Phase one included the main floor and downstairs; phase two, the landscaping and phase three: the auditorium. Under the eye of architect Joe Zimmer, the building was restored. In 1988, a four-year, $1.5 million restoration project began in response to the parking garage attempt and the fact the building had started to deteriorate due to lack of maintenance. In the 1980s, to help offset the costs of its upkeep, the Winnebago County Board rented the first floor offices to the Rockford Convention and Visitor's Bureau, until early 2004. During that time, in November 2001, the Memorial Hall Board of Trustees was formed to oversee the Hall, its maintenance and its exhibits, as well as to author a report on future operations. In January 2005, Memorial Hall was officially reopened to the public for guided tours.

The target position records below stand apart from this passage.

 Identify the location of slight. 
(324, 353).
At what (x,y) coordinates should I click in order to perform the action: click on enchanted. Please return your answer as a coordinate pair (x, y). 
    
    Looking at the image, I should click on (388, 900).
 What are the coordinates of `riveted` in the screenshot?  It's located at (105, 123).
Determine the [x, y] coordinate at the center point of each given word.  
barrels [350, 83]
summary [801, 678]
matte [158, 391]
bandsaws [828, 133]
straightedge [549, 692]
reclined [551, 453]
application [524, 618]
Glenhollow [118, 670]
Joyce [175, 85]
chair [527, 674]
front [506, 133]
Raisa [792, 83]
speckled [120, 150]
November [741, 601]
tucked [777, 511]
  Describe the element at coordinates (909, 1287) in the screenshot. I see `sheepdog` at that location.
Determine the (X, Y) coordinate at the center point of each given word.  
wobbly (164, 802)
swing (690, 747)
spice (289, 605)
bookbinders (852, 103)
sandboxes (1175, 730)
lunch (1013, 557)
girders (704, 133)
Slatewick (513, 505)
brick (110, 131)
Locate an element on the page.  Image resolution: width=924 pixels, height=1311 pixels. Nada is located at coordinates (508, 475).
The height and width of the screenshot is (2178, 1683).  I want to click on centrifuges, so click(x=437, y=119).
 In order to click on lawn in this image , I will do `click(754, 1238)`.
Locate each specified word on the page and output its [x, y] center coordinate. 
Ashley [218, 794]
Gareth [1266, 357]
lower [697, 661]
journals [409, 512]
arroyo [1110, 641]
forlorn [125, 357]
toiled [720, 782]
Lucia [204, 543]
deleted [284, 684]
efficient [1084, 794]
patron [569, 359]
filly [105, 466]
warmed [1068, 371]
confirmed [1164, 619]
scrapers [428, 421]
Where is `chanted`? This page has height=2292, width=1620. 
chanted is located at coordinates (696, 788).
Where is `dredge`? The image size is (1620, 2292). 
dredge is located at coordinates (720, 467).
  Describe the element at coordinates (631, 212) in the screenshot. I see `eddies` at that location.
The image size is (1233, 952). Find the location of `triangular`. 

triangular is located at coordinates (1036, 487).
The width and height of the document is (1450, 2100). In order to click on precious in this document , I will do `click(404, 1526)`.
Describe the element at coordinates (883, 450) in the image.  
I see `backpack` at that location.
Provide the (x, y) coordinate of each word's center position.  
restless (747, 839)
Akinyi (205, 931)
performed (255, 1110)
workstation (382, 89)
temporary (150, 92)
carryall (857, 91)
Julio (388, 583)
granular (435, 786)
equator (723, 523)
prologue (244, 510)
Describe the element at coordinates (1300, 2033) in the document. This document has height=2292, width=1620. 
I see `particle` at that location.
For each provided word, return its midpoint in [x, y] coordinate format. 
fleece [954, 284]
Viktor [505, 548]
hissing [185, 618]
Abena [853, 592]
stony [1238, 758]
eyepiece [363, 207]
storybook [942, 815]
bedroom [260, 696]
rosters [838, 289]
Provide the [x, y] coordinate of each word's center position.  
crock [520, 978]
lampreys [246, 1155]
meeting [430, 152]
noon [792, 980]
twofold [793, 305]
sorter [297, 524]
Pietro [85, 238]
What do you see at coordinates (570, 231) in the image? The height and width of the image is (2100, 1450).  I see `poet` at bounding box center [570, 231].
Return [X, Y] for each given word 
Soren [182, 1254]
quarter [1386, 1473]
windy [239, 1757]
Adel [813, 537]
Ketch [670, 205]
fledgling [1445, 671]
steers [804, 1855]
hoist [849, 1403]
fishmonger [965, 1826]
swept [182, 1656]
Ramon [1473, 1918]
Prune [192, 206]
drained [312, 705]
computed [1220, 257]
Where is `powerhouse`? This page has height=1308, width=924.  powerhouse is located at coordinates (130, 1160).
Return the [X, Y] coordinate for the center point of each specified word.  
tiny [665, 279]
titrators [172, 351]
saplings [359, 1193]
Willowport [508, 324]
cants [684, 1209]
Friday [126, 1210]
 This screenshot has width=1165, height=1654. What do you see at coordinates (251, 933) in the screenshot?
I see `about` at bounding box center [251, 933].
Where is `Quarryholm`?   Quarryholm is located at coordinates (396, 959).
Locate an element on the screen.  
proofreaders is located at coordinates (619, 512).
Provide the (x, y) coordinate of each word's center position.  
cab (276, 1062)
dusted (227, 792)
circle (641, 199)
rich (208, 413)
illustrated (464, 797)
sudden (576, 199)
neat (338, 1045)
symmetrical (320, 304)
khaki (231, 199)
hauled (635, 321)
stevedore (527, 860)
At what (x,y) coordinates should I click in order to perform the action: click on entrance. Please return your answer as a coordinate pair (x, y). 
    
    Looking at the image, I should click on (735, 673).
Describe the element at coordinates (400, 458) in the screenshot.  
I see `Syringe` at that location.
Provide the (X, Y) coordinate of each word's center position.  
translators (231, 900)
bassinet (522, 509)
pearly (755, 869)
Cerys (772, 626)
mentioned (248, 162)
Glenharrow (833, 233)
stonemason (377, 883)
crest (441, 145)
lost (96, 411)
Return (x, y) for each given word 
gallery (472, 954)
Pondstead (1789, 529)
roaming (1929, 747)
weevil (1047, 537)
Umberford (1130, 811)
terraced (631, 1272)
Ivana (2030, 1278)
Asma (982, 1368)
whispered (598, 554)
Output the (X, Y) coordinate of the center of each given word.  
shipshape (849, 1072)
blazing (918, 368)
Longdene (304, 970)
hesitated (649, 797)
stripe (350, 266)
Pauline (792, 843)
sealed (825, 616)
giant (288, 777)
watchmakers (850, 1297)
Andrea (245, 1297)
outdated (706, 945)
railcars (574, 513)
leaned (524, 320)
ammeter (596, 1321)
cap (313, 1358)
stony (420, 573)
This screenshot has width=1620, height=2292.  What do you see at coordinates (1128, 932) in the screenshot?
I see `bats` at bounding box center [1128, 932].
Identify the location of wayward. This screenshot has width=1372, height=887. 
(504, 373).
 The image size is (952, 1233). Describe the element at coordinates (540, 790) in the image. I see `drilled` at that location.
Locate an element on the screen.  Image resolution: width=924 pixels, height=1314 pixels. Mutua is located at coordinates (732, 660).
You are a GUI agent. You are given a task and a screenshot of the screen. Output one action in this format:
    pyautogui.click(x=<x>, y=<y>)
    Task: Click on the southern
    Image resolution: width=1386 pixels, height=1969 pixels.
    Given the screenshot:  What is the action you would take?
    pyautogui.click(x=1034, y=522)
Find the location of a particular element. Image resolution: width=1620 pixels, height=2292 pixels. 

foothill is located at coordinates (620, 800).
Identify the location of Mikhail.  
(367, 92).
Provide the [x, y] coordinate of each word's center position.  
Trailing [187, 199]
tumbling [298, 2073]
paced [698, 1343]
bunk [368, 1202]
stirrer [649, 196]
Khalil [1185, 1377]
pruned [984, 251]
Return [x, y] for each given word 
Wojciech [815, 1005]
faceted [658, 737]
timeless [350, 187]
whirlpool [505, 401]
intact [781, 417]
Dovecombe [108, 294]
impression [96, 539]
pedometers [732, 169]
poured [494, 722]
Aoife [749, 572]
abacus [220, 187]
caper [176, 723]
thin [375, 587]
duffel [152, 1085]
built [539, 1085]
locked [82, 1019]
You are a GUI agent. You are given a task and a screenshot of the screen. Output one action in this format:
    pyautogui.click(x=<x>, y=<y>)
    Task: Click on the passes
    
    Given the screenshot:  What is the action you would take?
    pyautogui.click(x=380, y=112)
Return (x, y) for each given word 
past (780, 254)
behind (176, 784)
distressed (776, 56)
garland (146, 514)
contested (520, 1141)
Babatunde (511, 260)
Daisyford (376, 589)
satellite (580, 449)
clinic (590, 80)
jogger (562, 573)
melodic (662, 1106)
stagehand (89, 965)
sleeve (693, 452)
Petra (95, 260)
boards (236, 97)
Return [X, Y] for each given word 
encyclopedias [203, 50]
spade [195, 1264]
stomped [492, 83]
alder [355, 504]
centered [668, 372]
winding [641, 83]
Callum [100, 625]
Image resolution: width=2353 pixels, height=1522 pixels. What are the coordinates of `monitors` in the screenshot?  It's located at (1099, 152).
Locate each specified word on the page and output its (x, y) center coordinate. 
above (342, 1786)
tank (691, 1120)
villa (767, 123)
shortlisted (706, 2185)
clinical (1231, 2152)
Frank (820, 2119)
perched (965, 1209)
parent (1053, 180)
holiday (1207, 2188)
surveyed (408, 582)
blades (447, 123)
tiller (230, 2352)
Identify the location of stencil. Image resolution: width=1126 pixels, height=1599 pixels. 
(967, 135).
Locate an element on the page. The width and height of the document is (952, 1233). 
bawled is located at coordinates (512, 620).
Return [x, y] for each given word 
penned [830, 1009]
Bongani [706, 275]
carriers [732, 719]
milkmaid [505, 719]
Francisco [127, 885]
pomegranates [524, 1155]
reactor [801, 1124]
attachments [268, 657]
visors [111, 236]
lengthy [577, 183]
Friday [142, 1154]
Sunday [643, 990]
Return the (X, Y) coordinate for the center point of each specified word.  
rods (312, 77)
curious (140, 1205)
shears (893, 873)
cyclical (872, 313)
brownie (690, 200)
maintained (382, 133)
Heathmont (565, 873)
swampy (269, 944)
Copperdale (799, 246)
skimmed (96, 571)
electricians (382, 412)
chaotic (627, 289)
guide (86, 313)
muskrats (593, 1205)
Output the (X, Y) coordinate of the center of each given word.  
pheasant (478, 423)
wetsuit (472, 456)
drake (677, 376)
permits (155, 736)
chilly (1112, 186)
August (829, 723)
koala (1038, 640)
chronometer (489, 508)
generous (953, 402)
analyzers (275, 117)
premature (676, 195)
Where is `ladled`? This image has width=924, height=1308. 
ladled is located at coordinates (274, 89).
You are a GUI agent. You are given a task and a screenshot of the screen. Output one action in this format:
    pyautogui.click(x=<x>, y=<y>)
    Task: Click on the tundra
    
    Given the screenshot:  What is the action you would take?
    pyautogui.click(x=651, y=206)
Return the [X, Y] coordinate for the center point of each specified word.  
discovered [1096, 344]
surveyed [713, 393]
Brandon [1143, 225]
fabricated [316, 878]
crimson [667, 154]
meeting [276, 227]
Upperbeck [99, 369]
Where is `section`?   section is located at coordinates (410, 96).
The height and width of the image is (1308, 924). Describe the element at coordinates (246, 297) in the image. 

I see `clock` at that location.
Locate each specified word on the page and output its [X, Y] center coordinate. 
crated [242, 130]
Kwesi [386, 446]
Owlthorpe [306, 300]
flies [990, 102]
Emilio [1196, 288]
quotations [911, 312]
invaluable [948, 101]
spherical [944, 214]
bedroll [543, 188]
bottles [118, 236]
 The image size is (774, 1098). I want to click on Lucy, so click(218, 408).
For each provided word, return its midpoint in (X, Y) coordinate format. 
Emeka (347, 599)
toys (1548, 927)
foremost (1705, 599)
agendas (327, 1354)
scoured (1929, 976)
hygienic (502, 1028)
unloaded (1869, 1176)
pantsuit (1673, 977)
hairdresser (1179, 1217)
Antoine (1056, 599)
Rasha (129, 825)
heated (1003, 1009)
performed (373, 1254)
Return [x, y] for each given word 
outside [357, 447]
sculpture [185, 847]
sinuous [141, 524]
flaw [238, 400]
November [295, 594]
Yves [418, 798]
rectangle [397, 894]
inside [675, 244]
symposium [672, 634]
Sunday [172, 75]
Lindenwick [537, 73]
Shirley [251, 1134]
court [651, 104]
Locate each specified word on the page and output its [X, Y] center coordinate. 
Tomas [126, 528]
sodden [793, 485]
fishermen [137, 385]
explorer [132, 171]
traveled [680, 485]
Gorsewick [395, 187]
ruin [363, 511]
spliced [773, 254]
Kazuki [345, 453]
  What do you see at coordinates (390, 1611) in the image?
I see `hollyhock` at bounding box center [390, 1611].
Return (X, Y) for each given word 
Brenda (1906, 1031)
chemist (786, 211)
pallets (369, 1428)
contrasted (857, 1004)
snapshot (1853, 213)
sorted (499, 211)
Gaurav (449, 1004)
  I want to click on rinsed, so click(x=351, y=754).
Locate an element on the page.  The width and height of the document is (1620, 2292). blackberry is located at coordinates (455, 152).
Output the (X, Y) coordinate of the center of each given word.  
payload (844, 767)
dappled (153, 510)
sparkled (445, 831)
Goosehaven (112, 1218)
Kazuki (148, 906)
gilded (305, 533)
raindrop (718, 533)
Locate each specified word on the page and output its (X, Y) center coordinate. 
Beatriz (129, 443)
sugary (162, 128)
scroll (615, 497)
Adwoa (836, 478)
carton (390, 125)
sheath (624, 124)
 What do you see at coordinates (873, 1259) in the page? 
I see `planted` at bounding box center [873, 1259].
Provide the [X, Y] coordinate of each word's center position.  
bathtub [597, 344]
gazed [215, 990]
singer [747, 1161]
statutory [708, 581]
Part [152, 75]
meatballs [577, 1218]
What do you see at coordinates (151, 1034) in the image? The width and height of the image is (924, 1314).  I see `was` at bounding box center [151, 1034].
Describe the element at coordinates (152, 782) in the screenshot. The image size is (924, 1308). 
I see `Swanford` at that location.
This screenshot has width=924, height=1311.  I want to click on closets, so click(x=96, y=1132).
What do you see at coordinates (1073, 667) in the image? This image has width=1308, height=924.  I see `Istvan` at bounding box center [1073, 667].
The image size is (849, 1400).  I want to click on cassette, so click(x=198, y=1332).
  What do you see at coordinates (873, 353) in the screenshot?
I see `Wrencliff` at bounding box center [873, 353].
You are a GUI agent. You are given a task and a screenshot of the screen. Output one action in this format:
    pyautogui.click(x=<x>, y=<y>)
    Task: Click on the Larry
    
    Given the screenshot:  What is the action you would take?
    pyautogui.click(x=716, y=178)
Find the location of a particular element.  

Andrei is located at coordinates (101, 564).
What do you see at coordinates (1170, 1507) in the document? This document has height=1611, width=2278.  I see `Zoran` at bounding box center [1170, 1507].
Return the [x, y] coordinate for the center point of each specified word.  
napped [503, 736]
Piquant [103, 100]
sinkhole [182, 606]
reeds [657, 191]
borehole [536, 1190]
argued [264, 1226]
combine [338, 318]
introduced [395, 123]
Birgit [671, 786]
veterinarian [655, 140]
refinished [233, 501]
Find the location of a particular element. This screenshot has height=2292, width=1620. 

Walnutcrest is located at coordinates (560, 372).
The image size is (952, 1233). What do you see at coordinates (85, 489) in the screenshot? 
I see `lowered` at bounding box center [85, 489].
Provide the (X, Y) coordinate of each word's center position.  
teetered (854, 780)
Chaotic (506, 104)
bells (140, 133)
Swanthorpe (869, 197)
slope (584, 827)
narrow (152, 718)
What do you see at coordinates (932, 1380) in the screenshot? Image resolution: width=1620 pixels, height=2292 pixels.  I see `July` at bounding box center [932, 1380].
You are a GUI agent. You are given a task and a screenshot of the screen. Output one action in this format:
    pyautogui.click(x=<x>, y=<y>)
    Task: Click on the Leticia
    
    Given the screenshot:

Exhibits include the 18 bronze plaques containing the names of those from Winnebago County who fought and died in the Civil War, along with memorabilia form veterans extending from the Civil War to the current Iraq conflict. Some articles on display include a commemorative plaque cast of metal from the wreck of the USS Maine, artifacts from a local soldiers time serving the Philippine-American War and Mexican–American War, and items form a local Air Force veterans that spent 6 years at the Hanoi Hilton. Other artifacts from 20th & 21st century veterans are on display, with a constant rotation of smaller exhibits.